§ Selected passage
• • • • •

1.1 Understanding of Problem & Objectives¶

Theme Statement¶

Automated AI-Based Financial Transaction Categorisation

Background/Motivation¶

Modern financial applications—ranging from personal budgeting tools to business accounting platforms—require robust systems for classifying raw transaction strings (such as "Starbucks," "Amazon.com," or "Shell Gas") into meaningful categories ("Coffee/Dining," "Shopping," "Fuel") for budgeting, analytics, or reporting purposes.

Today, many developers rely on expensive, third-party APIs to achieve this, resulting in: - High scaling costs - Limited flexibility - Suboptimal user experience

There is a pressing need for cost-effective, in-house AI solutions that empower developers with: - Rapid transaction categorisation - Enhanced control - Full customisability

Problem Statement¶

Building a scalable transaction categorisation system is essential for seamless financial management. Reliance on external APIs introduces: - Recurring costs - Network latency - Limits in customising the categorisation logic

Developing an internal AI or ML-based solution enables: - Granular control - Cost savings - Improved responsiveness

However, this also raises new challenges: - Need for high-accuracy - Adaptability to user-defined categories - Rigorous evaluation - Explainable outcomes

Challenge¶

Build a standalone, high-performance transaction categorisation system that achieves business-grade accuracy and transparency while eliminating external service dependencies.

Key Considerations¶

1. End-to-End Autonomous Categorisation¶

The system must ingest raw financial transaction data and output a category and confidence score based on a predefined, user-configurable taxonomy
All categorisation logic and inference must take place within the team's environment—no third-party API calls

2. Accuracy & Evaluation¶

Deliver a macro F1-score of at least 0.90 on the dataset used for demonstration
Submissions should include a detailed evaluation report with:
Confusion matrix
Macro and per-class F1 scores
End-to-end reproducibility from data processing to inference

3. Customisable & Transparent¶

The category taxonomy must be easily updated via a configuration file (e.g., JSON, YAML)

• • • • •

§ Material supplied
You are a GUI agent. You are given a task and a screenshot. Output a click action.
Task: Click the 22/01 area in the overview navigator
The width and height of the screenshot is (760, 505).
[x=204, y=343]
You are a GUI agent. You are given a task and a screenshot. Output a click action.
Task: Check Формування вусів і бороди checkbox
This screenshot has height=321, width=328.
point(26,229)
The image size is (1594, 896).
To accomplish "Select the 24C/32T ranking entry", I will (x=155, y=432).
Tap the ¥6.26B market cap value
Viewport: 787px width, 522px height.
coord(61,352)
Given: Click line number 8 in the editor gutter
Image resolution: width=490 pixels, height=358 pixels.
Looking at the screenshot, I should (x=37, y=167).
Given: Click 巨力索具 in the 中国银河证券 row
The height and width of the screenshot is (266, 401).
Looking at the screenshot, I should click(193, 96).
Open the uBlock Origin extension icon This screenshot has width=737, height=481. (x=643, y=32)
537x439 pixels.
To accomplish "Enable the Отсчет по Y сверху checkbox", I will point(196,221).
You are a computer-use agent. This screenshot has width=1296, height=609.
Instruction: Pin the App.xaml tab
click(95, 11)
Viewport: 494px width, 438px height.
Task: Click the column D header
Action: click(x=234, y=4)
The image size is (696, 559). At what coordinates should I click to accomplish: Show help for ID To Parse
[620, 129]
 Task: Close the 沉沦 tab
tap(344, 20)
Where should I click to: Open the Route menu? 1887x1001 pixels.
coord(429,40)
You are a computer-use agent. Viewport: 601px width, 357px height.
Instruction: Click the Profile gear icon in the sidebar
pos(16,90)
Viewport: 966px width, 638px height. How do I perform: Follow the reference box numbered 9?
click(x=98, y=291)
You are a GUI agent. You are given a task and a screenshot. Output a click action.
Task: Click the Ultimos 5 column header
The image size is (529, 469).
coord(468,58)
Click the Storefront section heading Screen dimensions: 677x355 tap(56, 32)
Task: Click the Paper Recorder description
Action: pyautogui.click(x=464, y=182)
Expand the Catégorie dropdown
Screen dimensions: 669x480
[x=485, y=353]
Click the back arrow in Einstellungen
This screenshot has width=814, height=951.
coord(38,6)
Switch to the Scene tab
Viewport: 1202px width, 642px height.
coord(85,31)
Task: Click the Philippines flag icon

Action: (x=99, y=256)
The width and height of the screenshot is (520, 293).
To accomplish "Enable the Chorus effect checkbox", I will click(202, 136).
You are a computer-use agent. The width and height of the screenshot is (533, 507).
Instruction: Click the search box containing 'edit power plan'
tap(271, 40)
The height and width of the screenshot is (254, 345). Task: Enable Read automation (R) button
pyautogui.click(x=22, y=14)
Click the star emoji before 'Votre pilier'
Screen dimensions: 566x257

• • • • •

§ Task prompt
Answer these questions about the transaction categorization challenge.
1. What minimum macro F1-score must the system deliver?
2. Which file formats are offered as examples for updating the category taxonomy?
3. What three drawbacks of relying on external APIs does the problem statement list?
The rows have no role in what is asked here.

§ Reply to the exercise
1. At least 0.90 on the dataset used for demonstration.
2. JSON and YAML.
3. Recurring costs, network latency, and limits in customizing the categorization logic.